Exercise goal:
Exactly the lines from the one containing "Select the 26.0 Beta 6 list entry" to the last line of the records, inclusive, are to be transcribed; include no others.

Records from a dataset
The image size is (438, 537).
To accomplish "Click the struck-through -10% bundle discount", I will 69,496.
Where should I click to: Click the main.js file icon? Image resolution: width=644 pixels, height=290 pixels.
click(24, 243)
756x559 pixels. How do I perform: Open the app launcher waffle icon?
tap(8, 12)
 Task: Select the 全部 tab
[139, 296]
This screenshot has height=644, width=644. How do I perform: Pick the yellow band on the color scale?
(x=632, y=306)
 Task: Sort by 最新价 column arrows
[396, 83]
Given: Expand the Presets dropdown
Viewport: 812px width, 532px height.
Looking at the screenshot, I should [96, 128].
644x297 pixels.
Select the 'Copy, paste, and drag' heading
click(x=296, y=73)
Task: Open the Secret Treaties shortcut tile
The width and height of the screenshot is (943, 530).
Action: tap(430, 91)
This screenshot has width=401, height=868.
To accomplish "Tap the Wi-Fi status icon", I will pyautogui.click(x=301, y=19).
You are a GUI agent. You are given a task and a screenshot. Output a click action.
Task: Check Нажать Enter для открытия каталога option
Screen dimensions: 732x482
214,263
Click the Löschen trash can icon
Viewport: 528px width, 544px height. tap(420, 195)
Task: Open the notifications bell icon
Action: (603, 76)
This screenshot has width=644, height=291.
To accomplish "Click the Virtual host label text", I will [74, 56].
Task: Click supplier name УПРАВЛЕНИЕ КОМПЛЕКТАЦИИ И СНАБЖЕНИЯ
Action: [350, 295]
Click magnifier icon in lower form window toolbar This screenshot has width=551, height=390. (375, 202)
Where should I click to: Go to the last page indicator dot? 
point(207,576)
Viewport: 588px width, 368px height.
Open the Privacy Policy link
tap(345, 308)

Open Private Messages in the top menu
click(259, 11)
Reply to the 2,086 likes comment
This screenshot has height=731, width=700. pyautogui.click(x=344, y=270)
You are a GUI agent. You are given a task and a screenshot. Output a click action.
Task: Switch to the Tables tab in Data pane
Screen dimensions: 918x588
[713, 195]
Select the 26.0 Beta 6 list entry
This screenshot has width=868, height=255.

Written reply:
Select the 26.0 Beta 6 list entry
This screenshot has width=868, height=255.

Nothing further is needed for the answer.